1. Claude Shannon’s model of communication. From Shannon and Weaver (1949).
Von Neumann gave the opening talk, entitled ‘General and logical theory of automata’, and explored one of the defining features of life: its ability to reproduce. Von Neumann’s starting point was Alan Turing’s prewar theory of a universal machine that carried out its operations by reading and writing on a paper tape. But this was too simple for von Neumann: he wanted to imagine ‘an automaton whose output is other automata’.
Von Neumann argued that such a machine needed instructions to construct its component parts, and that these instructions would be ‘roughly effecting the functions of a gene’; a change in the instruction would be like a mutation. Von Neumann explained that a real gene ‘probably does not contain a complete description of the object whose construction its presence stimulates. It probably contains only general pointers, general cues.’ In contrast, the ‘fundamental act of reproduction, the duplication of genetic material’ could be conceptualised in terms of the copying of a paper tape – von Neumann was implicitly arguing that a gene was like one of Turing’s instruction-containing tapes.21 Although von Neumann did not make the link, this was a computer version of Schrödinger’s aperiodic crystal that contained a code-script.

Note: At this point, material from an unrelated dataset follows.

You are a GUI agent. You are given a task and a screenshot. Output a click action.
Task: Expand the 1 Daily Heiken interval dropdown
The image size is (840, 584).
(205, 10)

Scientists who were not at the meeting were also becoming interested in the links between cybernetics and genetics. Wiener was in contact with the British geneticist J. B. S. Haldane, who had been following Wiener’s work with close attention. In mid-November 1948, Haldane wrote to Wiener as he struggled to apply the new concepts to his field:
I am gradually learning to think in terms of messages and noise. … I suspect that a large amount of an animal or plant is redundant because it has to take some trouble to get accurately reproduced, and there is a lot of noise around. A mutation seems to be a bit of noise which gets incorporated into a message. If I could see heredity in terms of message and noise I could get somewhere.22
Similar ideas were being developed by the University of Illinois physicist Sydney Dancoff, together with his colleague, the Austrian-born radiologist Henry Quastler. In July 1950, Dancoff wrote a letter to Quastler summarising the two men’s thinking on the links between genetics and information. The chromosome, wrote Dancoff, could be seen as a ‘linear coded tape of instructions.’ He went on:
The entire thread constitutes a ‘message’. This message can be broken down into sub-units which may be called ‘paragraphs,’ ‘words,’ etc. The smallest message unit is perhaps some flip-flop which can make a yes-no decision. If the result of this yes-no decision is evident in the grown organism, we can call this smallest message unit a ‘gene’.23
Dancoff and Quastler were forcing genetics into a binary mode, viewing organisms as an example of the automata imagined by Turing and von Neumann.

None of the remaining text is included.